The first show was played at the legendary Pappy & Harriet’s and was very well received.
They will also be playing the Funtastic Dracula Carnival to a sold out audience, and in London with The Speedways |https://thespeedways.bandcamp.com/music| amongst other European dates

==Members==
=== Current members ===
- Terry Six – guitars (2001–2003; 2023–present) lead vocals (2023–present)
- Murat Aktürk – guitars (2023–present)
- John Tyree – drums, percussion (2023–present)
- Chad Savage – bass (2023–present)

=== Former members ===
- Adam Cox – lead vocals, guitars (2001–2003; his death)
- King Louie Bankston – keyboards (2001–2002; died 2022)
- Jim Evans – bass (2001–2002)
- Matt Bunza – drums (2001)
- Jeremy Gage – drums, percussion (2001–2003; his death)
- Matt Fitzgerald – bass (2002–2003; his death)

==Discography==

=== Albums ===

- Guitar Romantic (CD/LP, 2003): Recorded at Studio 13 in April 2002 by Pat Kearns.
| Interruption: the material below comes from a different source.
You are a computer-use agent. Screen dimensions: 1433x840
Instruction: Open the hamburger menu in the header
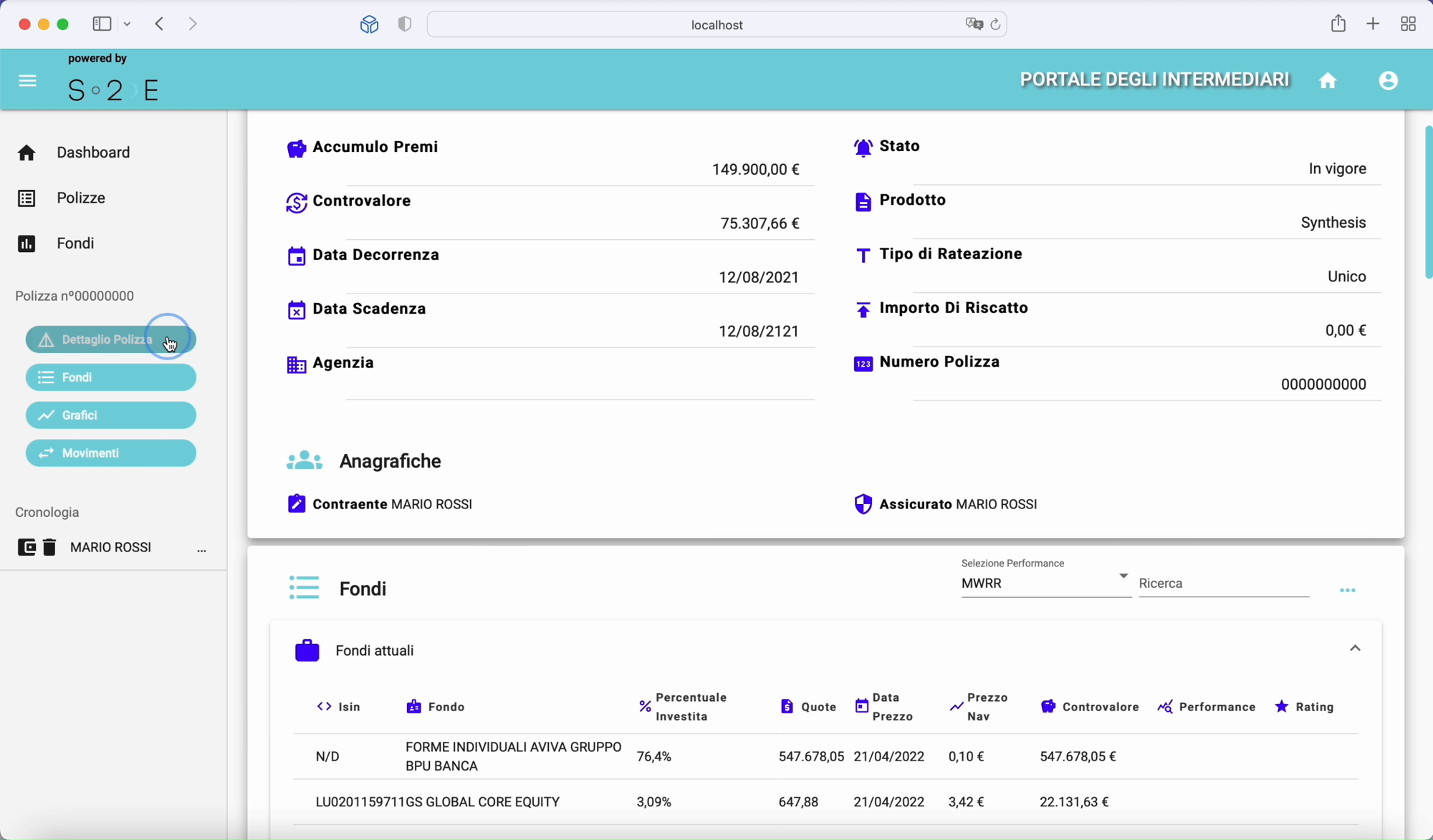pyautogui.click(x=27, y=81)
Produced by Pat Kearns and The Exploding Hearts. The LP was released on Screaming Apple Records with an initial pressing of 1000. The CD was released on Dirtnap Records on March 24, 2003 with an initial pressing of 2300.
- Shattered (CD, 2006): This Dirtnap Records CD is a compilation of all of the Hearts' singles, including their unreleased final recordings. There is also a five-song video collection of live performances from the band's second to final show at the Bottom of the Hill in San Francisco.

===Singles===
- "(Making) Teenage Faces" (2002): Single release on Vinyl Warning Records with an initial press of 200 white and 300 black vinyl. The b-side is "Your Shadow". A second pressing of 500 on black vinyl was also made. The planned third pressing (which was to have a different cover) was canceled after the accident.
- "Modern Kicks" (2003): The single version is different from the version on the full-length album. The single was released on Pelado Records in a pressing of 700 black, 200 mixed colors. The b-side is "Busy Signals"
- " I'm a Pretender" (2003): Was also released on Pelado Records

===Compilations===
- Dirtnap Across the Northwest (2003): This Dirtnap Records label compilation featured The Exploding Hearts' cover of FU2's song "Sniffin' Glue."

===Demos===
- The Pink Demo (2002): Unreleased five song demo, recorded with engineer Pat Kearns.

Their song "Your Shadow" is featured in the EA skateboarding video game Skate.

==Filmography==
A documentary film is currently in production and is scheduled for a future release.